Extracted data entries:

┄┄┄┄┄┄┄┄┄┄

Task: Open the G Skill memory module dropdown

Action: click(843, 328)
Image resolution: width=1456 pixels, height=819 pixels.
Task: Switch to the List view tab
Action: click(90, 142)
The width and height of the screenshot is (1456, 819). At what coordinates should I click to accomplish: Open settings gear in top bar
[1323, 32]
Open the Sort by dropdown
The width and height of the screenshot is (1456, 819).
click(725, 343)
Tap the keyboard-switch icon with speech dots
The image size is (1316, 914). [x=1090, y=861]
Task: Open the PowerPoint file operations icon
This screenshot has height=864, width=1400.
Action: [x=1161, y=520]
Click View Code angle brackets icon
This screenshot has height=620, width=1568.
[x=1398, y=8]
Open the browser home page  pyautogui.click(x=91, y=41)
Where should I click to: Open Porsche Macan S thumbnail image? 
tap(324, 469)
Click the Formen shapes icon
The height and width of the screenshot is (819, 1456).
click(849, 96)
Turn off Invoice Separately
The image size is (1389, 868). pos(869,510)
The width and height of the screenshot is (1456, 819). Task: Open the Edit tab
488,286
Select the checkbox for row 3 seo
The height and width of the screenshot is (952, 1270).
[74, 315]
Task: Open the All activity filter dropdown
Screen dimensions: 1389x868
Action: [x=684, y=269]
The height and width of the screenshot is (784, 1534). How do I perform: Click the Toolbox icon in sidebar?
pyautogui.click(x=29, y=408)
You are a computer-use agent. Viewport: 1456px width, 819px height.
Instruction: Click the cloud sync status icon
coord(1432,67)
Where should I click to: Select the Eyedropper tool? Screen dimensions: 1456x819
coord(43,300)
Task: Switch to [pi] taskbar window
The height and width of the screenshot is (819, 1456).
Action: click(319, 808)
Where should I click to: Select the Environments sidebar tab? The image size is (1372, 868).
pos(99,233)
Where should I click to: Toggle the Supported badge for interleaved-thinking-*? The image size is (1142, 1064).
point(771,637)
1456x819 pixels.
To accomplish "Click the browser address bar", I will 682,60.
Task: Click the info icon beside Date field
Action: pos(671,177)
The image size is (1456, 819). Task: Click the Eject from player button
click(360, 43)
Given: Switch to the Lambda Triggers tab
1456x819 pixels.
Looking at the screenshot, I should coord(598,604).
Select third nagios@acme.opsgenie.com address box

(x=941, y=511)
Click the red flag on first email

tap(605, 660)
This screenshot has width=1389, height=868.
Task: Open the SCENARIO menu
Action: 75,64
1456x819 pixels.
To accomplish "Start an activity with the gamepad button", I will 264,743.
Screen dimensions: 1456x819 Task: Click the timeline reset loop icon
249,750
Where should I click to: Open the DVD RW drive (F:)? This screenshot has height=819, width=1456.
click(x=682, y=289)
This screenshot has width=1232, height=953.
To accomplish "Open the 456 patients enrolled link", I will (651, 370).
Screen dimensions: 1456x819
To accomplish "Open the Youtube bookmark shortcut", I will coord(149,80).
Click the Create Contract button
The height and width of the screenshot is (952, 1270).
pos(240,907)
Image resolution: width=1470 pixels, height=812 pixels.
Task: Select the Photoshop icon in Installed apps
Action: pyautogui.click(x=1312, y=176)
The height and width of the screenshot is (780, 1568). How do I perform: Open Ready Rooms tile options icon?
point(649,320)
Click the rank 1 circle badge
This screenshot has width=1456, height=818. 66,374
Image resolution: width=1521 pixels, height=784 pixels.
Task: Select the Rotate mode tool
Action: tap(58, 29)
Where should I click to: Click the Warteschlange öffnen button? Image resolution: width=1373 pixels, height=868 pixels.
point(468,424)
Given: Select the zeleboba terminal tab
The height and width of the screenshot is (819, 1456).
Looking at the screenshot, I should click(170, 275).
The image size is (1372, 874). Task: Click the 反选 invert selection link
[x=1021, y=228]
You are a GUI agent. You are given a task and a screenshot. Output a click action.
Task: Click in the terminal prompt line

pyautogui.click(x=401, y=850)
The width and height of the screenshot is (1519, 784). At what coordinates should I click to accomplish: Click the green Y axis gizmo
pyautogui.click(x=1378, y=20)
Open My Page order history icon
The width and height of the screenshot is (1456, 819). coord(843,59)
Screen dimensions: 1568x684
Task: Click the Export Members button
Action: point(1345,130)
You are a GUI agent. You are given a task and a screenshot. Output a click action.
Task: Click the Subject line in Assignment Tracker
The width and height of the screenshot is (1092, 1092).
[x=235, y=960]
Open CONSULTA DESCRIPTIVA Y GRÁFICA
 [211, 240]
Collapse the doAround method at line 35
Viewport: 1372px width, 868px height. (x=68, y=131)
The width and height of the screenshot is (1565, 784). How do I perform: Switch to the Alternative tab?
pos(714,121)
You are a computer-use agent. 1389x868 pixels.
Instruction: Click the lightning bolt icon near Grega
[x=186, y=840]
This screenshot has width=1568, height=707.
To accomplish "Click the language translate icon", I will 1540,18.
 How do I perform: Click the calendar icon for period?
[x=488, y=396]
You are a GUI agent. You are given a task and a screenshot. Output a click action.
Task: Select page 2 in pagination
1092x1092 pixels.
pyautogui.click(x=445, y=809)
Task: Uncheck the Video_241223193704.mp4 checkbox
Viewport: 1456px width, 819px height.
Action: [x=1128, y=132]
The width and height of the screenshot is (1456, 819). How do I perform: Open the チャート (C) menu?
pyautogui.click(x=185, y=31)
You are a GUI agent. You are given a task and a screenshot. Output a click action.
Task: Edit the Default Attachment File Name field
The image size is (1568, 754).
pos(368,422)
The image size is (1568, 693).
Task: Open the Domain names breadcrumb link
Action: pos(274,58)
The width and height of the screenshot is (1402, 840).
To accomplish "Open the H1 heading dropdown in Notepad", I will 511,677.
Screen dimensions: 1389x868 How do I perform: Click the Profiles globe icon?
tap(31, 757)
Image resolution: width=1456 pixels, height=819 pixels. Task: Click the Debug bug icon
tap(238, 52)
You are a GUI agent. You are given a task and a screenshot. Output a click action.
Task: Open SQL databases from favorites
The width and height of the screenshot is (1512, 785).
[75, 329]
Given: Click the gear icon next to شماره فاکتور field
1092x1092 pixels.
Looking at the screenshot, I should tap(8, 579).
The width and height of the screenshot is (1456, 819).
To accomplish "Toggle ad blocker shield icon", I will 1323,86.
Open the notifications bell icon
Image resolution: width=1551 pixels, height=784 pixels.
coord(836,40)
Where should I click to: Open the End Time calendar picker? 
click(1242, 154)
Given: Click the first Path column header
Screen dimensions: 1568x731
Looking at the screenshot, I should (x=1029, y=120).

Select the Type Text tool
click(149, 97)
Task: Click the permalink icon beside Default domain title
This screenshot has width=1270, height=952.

┄┄┄┄┄┄┄┄┄┄

### WHAT YOU SHOULD DO:
Would you return each entry exactly as it reads?

### REPLY TO THE EXERCISE:
Task: Open the G Skill memory module dropdown

Action: click(843, 328)
Image resolution: width=1456 pixels, height=819 pixels.
Task: Switch to the List view tab
Action: click(90, 142)
The width and height of the screenshot is (1456, 819). At what coordinates should I click to accomplish: Open settings gear in top bar
[1323, 32]
Open the Sort by dropdown
The width and height of the screenshot is (1456, 819).
click(725, 343)
Tap the keyboard-switch icon with speech dots
The image size is (1316, 914). [x=1090, y=861]
Task: Open the PowerPoint file operations icon
This screenshot has height=864, width=1400.
Action: [x=1161, y=520]
Click View Code angle brackets icon
This screenshot has height=620, width=1568.
[x=1398, y=8]
Open the browser home page  pyautogui.click(x=91, y=41)
Where should I click to: Open Porsche Macan S thumbnail image? 
tap(324, 469)
Click the Formen shapes icon
The height and width of the screenshot is (819, 1456).
click(849, 96)
Turn off Invoice Separately
The image size is (1389, 868). pos(869,510)
The width and height of the screenshot is (1456, 819). Task: Open the Edit tab
488,286
Select the checkbox for row 3 seo
The height and width of the screenshot is (952, 1270).
[74, 315]
Task: Open the All activity filter dropdown
Screen dimensions: 1389x868
Action: [x=684, y=269]
The height and width of the screenshot is (784, 1534). How do I perform: Click the Toolbox icon in sidebar?
pyautogui.click(x=29, y=408)
You are a computer-use agent. Viewport: 1456px width, 819px height.
Instruction: Click the cloud sync status icon
coord(1432,67)
Where should I click to: Select the Eyedropper tool? Screen dimensions: 1456x819
coord(43,300)
Task: Switch to [pi] taskbar window
The height and width of the screenshot is (819, 1456).
Action: click(319, 808)
Where should I click to: Select the Environments sidebar tab? The image size is (1372, 868).
pos(99,233)
Where should I click to: Toggle the Supported badge for interleaved-thinking-*? The image size is (1142, 1064).
point(771,637)
1456x819 pixels.
To accomplish "Click the browser address bar", I will 682,60.
Task: Click the info icon beside Date field
Action: pos(671,177)
The image size is (1456, 819). Task: Click the Eject from player button
click(360, 43)
Given: Switch to the Lambda Triggers tab
1456x819 pixels.
Looking at the screenshot, I should coord(598,604).
Select third nagios@acme.opsgenie.com address box

(x=941, y=511)
Click the red flag on first email

tap(605, 660)
This screenshot has width=1389, height=868.
Task: Open the SCENARIO menu
Action: 75,64
1456x819 pixels.
To accomplish "Start an activity with the gamepad button", I will 264,743.
Screen dimensions: 1456x819 Task: Click the timeline reset loop icon
249,750
Where should I click to: Open the DVD RW drive (F:)? This screenshot has height=819, width=1456.
click(x=682, y=289)
This screenshot has width=1232, height=953.
To accomplish "Open the 456 patients enrolled link", I will (651, 370).
Screen dimensions: 1456x819
To accomplish "Open the Youtube bookmark shortcut", I will coord(149,80).
Click the Create Contract button
The height and width of the screenshot is (952, 1270).
pos(240,907)
Image resolution: width=1470 pixels, height=812 pixels.
Task: Select the Photoshop icon in Installed apps
Action: pyautogui.click(x=1312, y=176)
The height and width of the screenshot is (780, 1568). How do I perform: Open Ready Rooms tile options icon?
point(649,320)
Click the rank 1 circle badge
This screenshot has width=1456, height=818. 66,374
Image resolution: width=1521 pixels, height=784 pixels.
Task: Select the Rotate mode tool
Action: tap(58, 29)
Where should I click to: Click the Warteschlange öffnen button? Image resolution: width=1373 pixels, height=868 pixels.
point(468,424)
Given: Select the zeleboba terminal tab
The height and width of the screenshot is (819, 1456).
Looking at the screenshot, I should click(170, 275).
The image size is (1372, 874). Task: Click the 反选 invert selection link
[x=1021, y=228]
You are a GUI agent. You are given a task and a screenshot. Output a click action.
Task: Click in the terminal prompt line

pyautogui.click(x=401, y=850)
The width and height of the screenshot is (1519, 784). At what coordinates should I click to accomplish: Click the green Y axis gizmo
pyautogui.click(x=1378, y=20)
Open My Page order history icon
The width and height of the screenshot is (1456, 819). coord(843,59)
Screen dimensions: 1568x684
Task: Click the Export Members button
Action: point(1345,130)
You are a GUI agent. You are given a task and a screenshot. Output a click action.
Task: Click the Subject line in Assignment Tracker
The width and height of the screenshot is (1092, 1092).
[x=235, y=960]
Open CONSULTA DESCRIPTIVA Y GRÁFICA
 [211, 240]
Collapse the doAround method at line 35
Viewport: 1372px width, 868px height. (x=68, y=131)
The width and height of the screenshot is (1565, 784). How do I perform: Switch to the Alternative tab?
pos(714,121)
You are a computer-use agent. 1389x868 pixels.
Instruction: Click the lightning bolt icon near Grega
[x=186, y=840]
This screenshot has width=1568, height=707.
To accomplish "Click the language translate icon", I will 1540,18.
 How do I perform: Click the calendar icon for period?
[x=488, y=396]
You are a GUI agent. You are given a task and a screenshot. Output a click action.
Task: Select page 2 in pagination
1092x1092 pixels.
pyautogui.click(x=445, y=809)
Task: Uncheck the Video_241223193704.mp4 checkbox
Viewport: 1456px width, 819px height.
Action: [x=1128, y=132]
The width and height of the screenshot is (1456, 819). How do I perform: Open the チャート (C) menu?
pyautogui.click(x=185, y=31)
You are a GUI agent. You are given a task and a screenshot. Output a click action.
Task: Edit the Default Attachment File Name field
The image size is (1568, 754).
pos(368,422)
The image size is (1568, 693).
Task: Open the Domain names breadcrumb link
Action: pos(274,58)
The width and height of the screenshot is (1402, 840).
To accomplish "Open the H1 heading dropdown in Notepad", I will 511,677.
Screen dimensions: 1389x868 How do I perform: Click the Profiles globe icon?
tap(31, 757)
Image resolution: width=1456 pixels, height=819 pixels. Task: Click the Debug bug icon
tap(238, 52)
You are a GUI agent. You are given a task and a screenshot. Output a click action.
Task: Open SQL databases from favorites
The width and height of the screenshot is (1512, 785).
[75, 329]
Given: Click the gear icon next to شماره فاکتور field
1092x1092 pixels.
Looking at the screenshot, I should tap(8, 579).
The width and height of the screenshot is (1456, 819).
To accomplish "Toggle ad blocker shield icon", I will 1323,86.
Open the notifications bell icon
Image resolution: width=1551 pixels, height=784 pixels.
coord(836,40)
Where should I click to: Open the End Time calendar picker? 
click(1242, 154)
Given: Click the first Path column header
Screen dimensions: 1568x731
Looking at the screenshot, I should (x=1029, y=120).

Select the Type Text tool
click(149, 97)
Task: Click the permalink icon beside Default domain title
This screenshot has width=1270, height=952.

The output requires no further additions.